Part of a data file

......

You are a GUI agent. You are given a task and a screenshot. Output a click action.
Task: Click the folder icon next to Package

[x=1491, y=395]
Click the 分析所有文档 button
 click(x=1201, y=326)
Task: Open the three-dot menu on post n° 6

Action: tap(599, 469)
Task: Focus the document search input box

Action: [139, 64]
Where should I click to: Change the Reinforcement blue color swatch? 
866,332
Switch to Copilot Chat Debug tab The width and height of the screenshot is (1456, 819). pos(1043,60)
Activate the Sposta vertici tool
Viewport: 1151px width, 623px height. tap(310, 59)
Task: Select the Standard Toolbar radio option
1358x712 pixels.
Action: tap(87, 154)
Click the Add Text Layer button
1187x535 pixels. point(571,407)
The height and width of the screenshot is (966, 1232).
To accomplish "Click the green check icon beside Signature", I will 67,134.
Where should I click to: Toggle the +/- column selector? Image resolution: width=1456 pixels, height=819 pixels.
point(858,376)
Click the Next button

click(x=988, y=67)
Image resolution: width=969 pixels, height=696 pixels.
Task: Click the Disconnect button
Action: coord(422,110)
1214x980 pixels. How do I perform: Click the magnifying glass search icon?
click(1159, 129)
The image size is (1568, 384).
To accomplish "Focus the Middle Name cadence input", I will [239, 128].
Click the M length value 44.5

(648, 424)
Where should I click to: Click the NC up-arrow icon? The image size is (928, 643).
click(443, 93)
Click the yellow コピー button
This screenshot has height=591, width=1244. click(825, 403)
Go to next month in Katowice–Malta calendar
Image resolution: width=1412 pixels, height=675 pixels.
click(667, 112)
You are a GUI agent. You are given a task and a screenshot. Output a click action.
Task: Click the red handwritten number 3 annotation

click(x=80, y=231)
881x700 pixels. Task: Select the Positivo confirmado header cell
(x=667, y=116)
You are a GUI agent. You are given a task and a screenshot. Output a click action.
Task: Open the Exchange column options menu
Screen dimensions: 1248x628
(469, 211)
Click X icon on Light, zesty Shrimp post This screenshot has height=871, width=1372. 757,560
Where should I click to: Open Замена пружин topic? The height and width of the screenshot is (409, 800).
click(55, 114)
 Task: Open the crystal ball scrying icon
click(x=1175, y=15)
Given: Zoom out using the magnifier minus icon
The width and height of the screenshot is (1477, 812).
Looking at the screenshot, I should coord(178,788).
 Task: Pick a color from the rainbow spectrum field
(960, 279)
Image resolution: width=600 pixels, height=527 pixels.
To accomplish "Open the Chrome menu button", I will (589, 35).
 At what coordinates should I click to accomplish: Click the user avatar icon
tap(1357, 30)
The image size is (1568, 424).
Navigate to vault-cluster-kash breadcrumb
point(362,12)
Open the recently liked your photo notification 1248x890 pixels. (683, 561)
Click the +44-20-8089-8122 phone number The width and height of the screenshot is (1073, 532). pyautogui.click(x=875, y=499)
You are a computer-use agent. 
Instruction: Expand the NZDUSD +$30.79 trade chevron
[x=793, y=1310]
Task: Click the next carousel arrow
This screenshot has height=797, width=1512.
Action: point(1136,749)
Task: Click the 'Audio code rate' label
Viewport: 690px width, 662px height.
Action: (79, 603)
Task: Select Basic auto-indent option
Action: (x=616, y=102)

......

What is being asked: Reproduce the items above verbatim, from the line containing "Task: Select the Standard" through the line containing "(x=667, y=116)", including both of those lines.

Solution for this problem:
Task: Select the Standard Toolbar radio option
1358x712 pixels.
Action: tap(87, 154)
Click the Add Text Layer button
1187x535 pixels. point(571,407)
The height and width of the screenshot is (966, 1232).
To accomplish "Click the green check icon beside Signature", I will 67,134.
Where should I click to: Toggle the +/- column selector? Image resolution: width=1456 pixels, height=819 pixels.
point(858,376)
Click the Next button

click(x=988, y=67)
Image resolution: width=969 pixels, height=696 pixels.
Task: Click the Disconnect button
Action: coord(422,110)
1214x980 pixels. How do I perform: Click the magnifying glass search icon?
click(1159, 129)
The image size is (1568, 384).
To accomplish "Focus the Middle Name cadence input", I will [239, 128].
Click the M length value 44.5

(648, 424)
Where should I click to: Click the NC up-arrow icon? The image size is (928, 643).
click(443, 93)
Click the yellow コピー button
This screenshot has height=591, width=1244. click(825, 403)
Go to next month in Katowice–Malta calendar
Image resolution: width=1412 pixels, height=675 pixels.
click(667, 112)
You are a GUI agent. You are given a task and a screenshot. Output a click action.
Task: Click the red handwritten number 3 annotation

click(x=80, y=231)
881x700 pixels. Task: Select the Positivo confirmado header cell
(x=667, y=116)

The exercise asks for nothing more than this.